Capt. Greg Arnold of New Orleans holds a whopping 30 pound permit caught with Will Benson

Capt. Greg Arnold

Greg Arnold is the proverbial Godfather of the bayou.  From his home in uptown New Orleans he presides over hundreds of square miles of marsh from Cocodrie to Venice to St. Bernard.  Zipping through metropolitan traffic with his Chittum Skiff  in tow, he knows all the best redfish flats, Nawlin’s eateries, and shortcuts to get to them.  When hewas a kid, Greg began fishing with his great uncle who ran a state-owned lake in Tennessee. He took up fly fishing in college as an elective course that also included bowling.  Needless to say, he was a natural when it came to fish and particularly big fish,  and has gone on to distinguish himself in that field of study with many state and IGFA records as guide, including the largest Redfish on fly, a whopping 41 pounder caught by Conway Bowman.  Greg also spends several months every year fishing for tarpon in Carrabelle Fl. Occasionally he is known to transport Oysters and crawfish to south florida in exchange for 30 pound permit!  If you want a shot at a world record Red, a trophy tarpon, or just a chance to spend the day with one of fly fishing’s biggest personalities, WorldANGLING has an audience with the Don himself and would be happy to make the connection.   Just be careful or you may sleep with the fishes!
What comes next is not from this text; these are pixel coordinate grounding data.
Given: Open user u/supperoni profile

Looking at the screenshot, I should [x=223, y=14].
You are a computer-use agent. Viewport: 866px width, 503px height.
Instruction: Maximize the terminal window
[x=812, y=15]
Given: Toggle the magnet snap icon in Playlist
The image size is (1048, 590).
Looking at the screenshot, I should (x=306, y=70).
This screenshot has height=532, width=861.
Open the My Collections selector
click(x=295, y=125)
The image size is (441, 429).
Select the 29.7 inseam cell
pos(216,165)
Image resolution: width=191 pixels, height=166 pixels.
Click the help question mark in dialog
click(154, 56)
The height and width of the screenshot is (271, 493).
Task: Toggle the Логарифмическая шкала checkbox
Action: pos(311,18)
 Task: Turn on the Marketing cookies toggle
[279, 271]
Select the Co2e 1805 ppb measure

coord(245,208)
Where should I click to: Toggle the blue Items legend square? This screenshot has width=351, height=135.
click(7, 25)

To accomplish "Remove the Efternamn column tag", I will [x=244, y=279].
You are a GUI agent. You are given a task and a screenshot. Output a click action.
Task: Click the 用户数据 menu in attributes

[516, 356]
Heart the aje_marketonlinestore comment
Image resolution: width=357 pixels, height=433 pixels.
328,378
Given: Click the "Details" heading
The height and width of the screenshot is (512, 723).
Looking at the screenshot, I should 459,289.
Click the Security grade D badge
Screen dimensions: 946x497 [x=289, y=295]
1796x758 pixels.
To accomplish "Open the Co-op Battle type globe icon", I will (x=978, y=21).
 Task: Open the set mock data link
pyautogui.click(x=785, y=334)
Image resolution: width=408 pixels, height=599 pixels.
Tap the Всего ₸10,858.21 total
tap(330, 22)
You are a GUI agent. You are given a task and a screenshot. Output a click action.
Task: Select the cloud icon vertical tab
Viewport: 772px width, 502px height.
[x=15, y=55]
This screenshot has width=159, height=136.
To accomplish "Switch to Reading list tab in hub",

Capt. Bill Faulkner driving in the Everglades

Capt. Bill ” Butters” Faulkner

When aboard Captain Bill’s meticulously kept technical sports fishing vessel you become aware that you are in ” The presence of greatness!”   You are aware because he will tell you right away.  After more then 15 years of guiding and professional tournament fishing, Capt. Bill Faulkner has become one of the most recognizable personalities in the sportfishing industry.  Even if you’ve never seen his face before you will still recognize it, as you would a holy being or a divine entity perhaps.   A graduate of the University of Florida’s College of Journalism, Capt. Bill has been an outdoor writer and photographer for nearly 20 years and currently serves as contributing editor for Florida Sportsman Magazine. In 2007, Faulkner was half of the most successful single season team effort in professional redfish tournament history.  Capturing both Rookie and Team of the Year honors in the Oh Boy! Oberto Redfish Cup.  As a full-time fishing guide in Everglades National Park, Faulkner is one of the most respected and sought after fly fishing guides on Florida’s west coast. Capt. Bill is known by his friends, clients and colleagues as a dedicated guide, techno aficionado, and possibly the most OCD person ever!  If you’ve ever seen an episode of South Park you’ll know why all those that truly love him call him “Butters.”